>> BEGIN PAGE TEXT

He began to persuade first-rank Jewish musicians to emigrate to the Land of Israel, known then as Palestine. Against all the odds, he succeeded in setting up a viable orchestra, largely comprised of immigrant musicians. Even more remarkably, Huberman was able to persuade Arturo Toscanini, possibly the most eminent conductor in the world at that time, to conduct the opening concert of the orchestra.

“I am doing this for humanity,” the maestro declared.

The Unfinished by Franz Schubert (1797-1828) was one of the two major works included in that first public performance by the orchestra on December 26, 1936. Present were the British high commissioner Lord Peel, Vera and Chaim Weizmann, Paula and David Ben-Gurion, and a vast audience, which included Signora Toscanini.

The first years were not easy. Not only had the 75 players brought a wide diversity of styles with them, but the diversity of languages added further difficulties. Despite the problems, they quickly coalesced into an orchestra that renowned conductors were happy to lead, among others Bernardino Molinari (1880-1952), William Steinberg (1889-1978), and even Britain’s distinguished Malcolm Sargent (1895-1967). The version of “Hatikvah” currently used by the orchestra is based on the orchestration by Sargent in those early days.

While recognized remarkably early as a first-class orchestra, the Israel Philharmonic is today world-class. This transformation was due to two towering figures in its history – famed conductors Leonard Bernstein and Zubin Mehta. The first a Jew, the latter a gentile, these two men share equal credit for forging the unique symbiosis between the orchestra and the people of Israel that is the outstanding characteristic of the IPO.

No other top-flight orchestra in the world is so closely identified with its constituency as the Israel Philharmonic. City orchestras in the United States, the United Kingdom, Europe; national orchestras in the Netherlands, Switzerland, and elsewhere, none are woven, as the IPO is, into the very fabric of their audience’s lives. Where the Israeli people have gone, there has been the orchestra, giving musical expression to the great events in the nation’s story.

BERNSTEIN ARRIVED in Israel in October 1948 to open the first orchestral season in the State of Israel. The season included six special concerts for service men and women – the most spectacular in the town of Beersheba just captured from Egyptian troops. Braving bad roads, sand and dust, the orchestra traveled from Tel Aviv with their own piano and played their concert on a makeshift stage before a thousand-strong audience of troops.

That November, Bernstein broadcast from Israel to the United States.

“Last week,” he said, “we gave a concert in Jerusalem for soldiers only. Imagine 2,000 soldiers simultaneously given leave one morning in a city under siege!

“Imagine them crowding into the Edison Theatre, filling every nook, suspended literally from the roof, curled up on window sashes, packed into the aisles and staircases – all to hear a Brahms symphony.

“And at the end, the shouting and screaming was an almost unbearable tribute. Yes, the orchestra is the lifeblood of Israeli culture, and I am dedicated to the task of seeing it flourish.”

That was a commitment Bernstein honored to the full, in the years that followed.

An unforgettable concert during the Six Day War

TOWARD THE end of May 1967, with Israel’s Arab neighbors mobilizing on her borders, the distinguished foreign conductor, who had been engaged for the summer concert series, took fright and hurriedly departed.

>> END PAGE TEXT
>> BEGIN GIVEN MATERIAL

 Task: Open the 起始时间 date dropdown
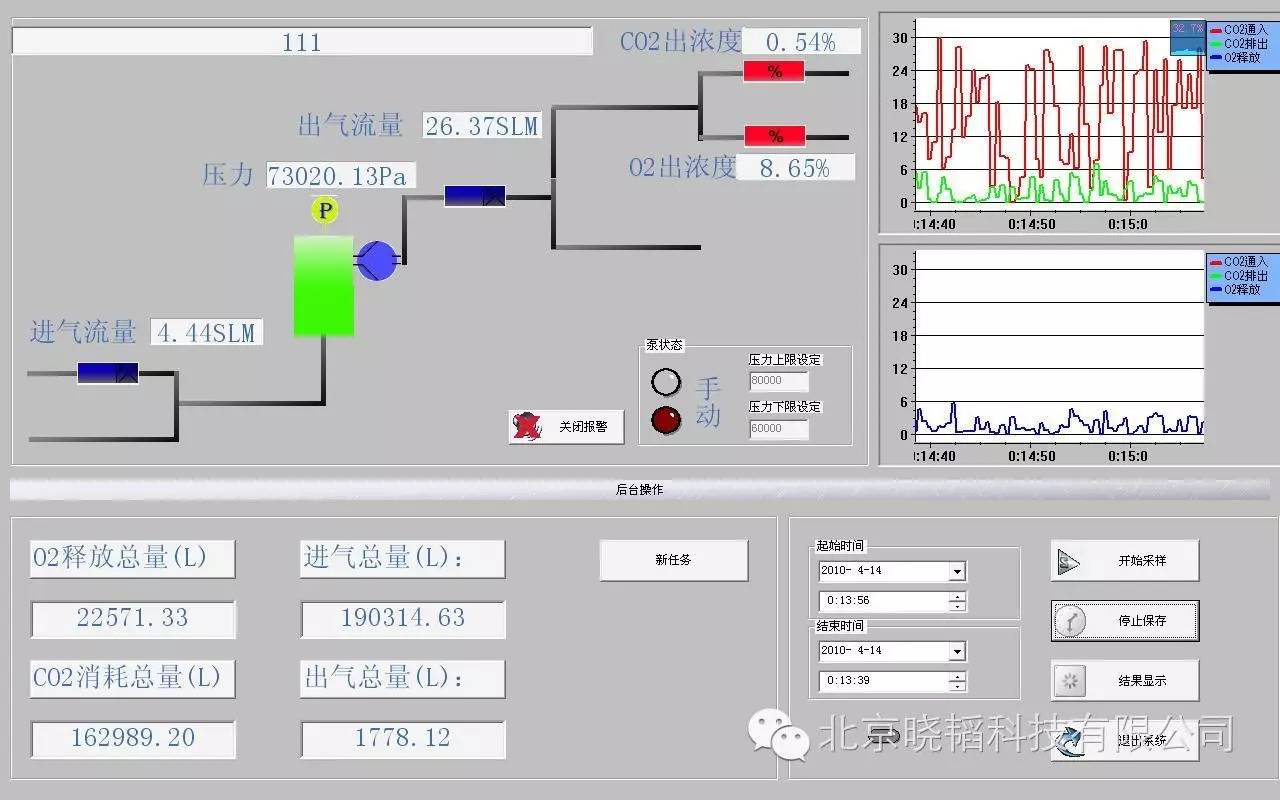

>> END GIVEN MATERIAL

REQUESTS:
• 1. List every conductor named in the passage about the Israel Philharmonic.
• 2. Carry on the passage about the Israel Philharmonic, starting right after its last sentence.

RESULTS OF THE EXERCISE:
• 1.
Arturo Toscanini
Bernardino Molinari
William Steinberg
Malcolm Sargent
Leonard Bernstein
Zubin Mehta

• 2.
In the middle of the six days of fighting that began on June 5, Mehta arrived from Europe in a plane otherwise filled with ammunition, joining Daniel Barenboim and Jacqueline du Pré who were already performing with the orchestra. Close on their heels came Sir John Barbirolli and Bernstein.

In July, with Jerusalem once again united, an unforgettable concert was staged in the amphitheater on Mount Scopus. In the warm summer afternoon, before a packed audience that included then-prime minister Levi Eshkol and former prime minister Ben-Gurion, Bernstein conducted a performance of Mahler’s Resurrection symphony that lives in the memory of those present as an almost unbearably moving experience.

By this time, Mehta’s connection with the IPO was strong, forged in his first season with the orchestra in 1961.“When I came on to the stage for the second rehearsal,” he once recalled, “the players applauded.”

How a musician from India, coming to this group of Jewish musicians assembled from around the world, managed to ignite so extraordinary and lasting a chemistry is something of a mystery. Mehta himself sometimes ascribes it to the fact that he was a member of the Persian “Parsi” minority in his own country, although, he always adds: “The Parsis have never experienced racism like the Jews.”

In the heady days that followed the Six Day War – days that saw the marriage of Barenboim and du Pré in Jerusalem – Mehta alternated with Bernstein in conducting the IPO in a series of victory concerts. The opening of the 1968-69 season coincided with the announcement of Mehta’s appointment as musical director of the IPO, an appointment extended for life in 1981.

“I will stay for as long as the players want me,” declared maestro Mehta, in accepting the honor.It was under his directorship that the IPO achieved acknowledged world-class status. He melded the rich string sound that comes so naturally to European musicians with the special qualities of brass and woodwind that flourish in the United States.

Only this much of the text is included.